= Assignment =
In the records below, the line that contains "604x464 pixels." marks the start. Copy it and each line after it through the end, exactly, without pictures.

= Data supplied =

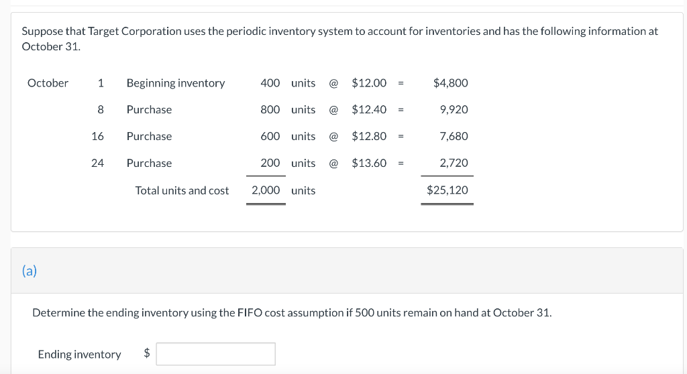
Task: Click the Ending inventory label text
Action: tap(79, 355)
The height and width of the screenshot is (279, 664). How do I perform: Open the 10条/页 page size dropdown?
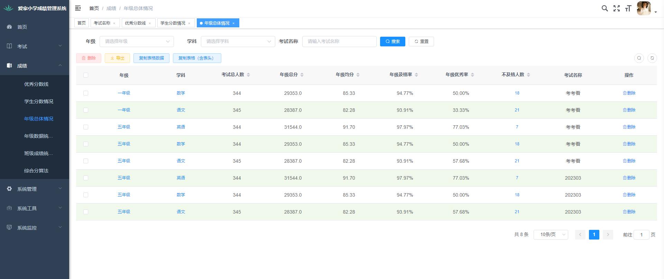point(551,235)
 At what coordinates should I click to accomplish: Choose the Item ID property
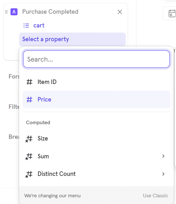96,82
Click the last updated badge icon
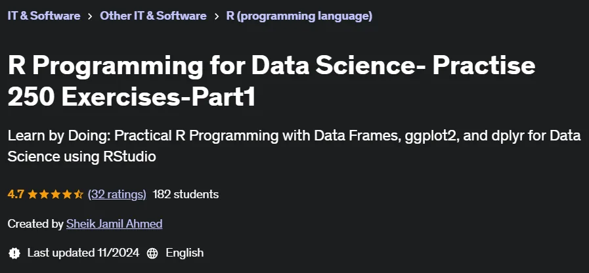This screenshot has width=589, height=273. pyautogui.click(x=14, y=253)
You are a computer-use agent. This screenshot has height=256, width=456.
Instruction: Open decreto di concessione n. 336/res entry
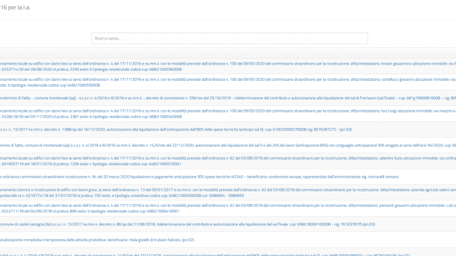(228, 98)
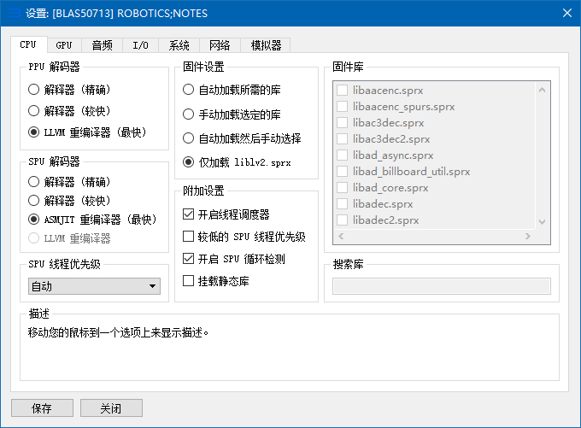The height and width of the screenshot is (428, 581).
Task: Enable the 较低的 SPU 线程优先级 checkbox
Action: [x=189, y=237]
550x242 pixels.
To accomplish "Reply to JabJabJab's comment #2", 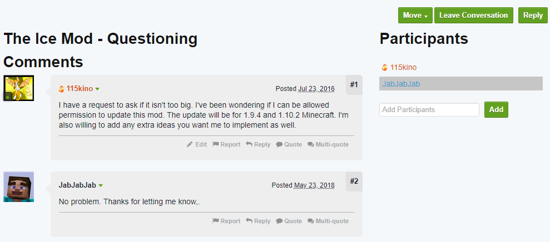I will click(x=249, y=221).
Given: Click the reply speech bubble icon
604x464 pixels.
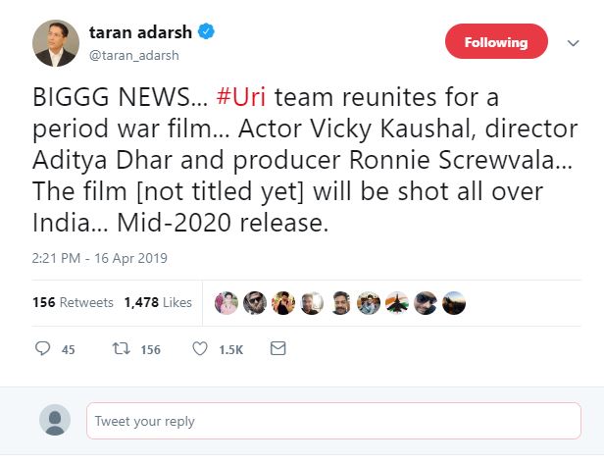Looking at the screenshot, I should 42,348.
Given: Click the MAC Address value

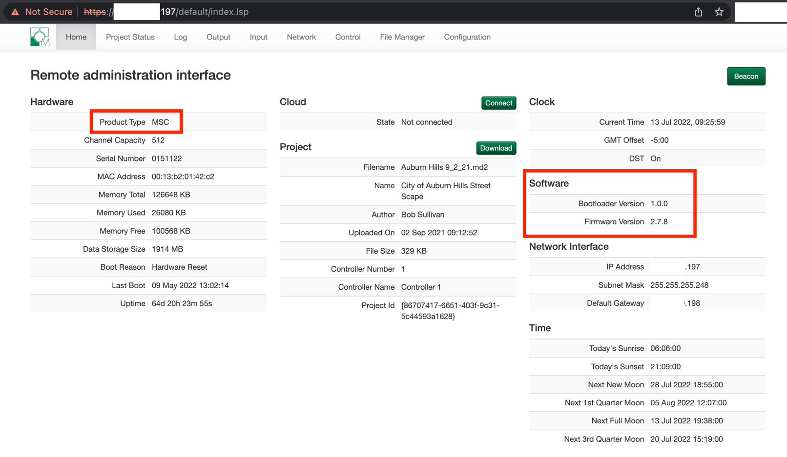Looking at the screenshot, I should tap(183, 177).
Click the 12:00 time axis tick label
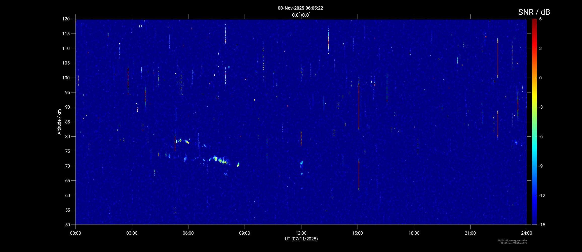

= Answer =
604x464 pixels.
Looking at the screenshot, I should 42,348.
Given: Click the MAC Address value

Looking at the screenshot, I should tap(183, 177).
Click the 12:00 time axis tick label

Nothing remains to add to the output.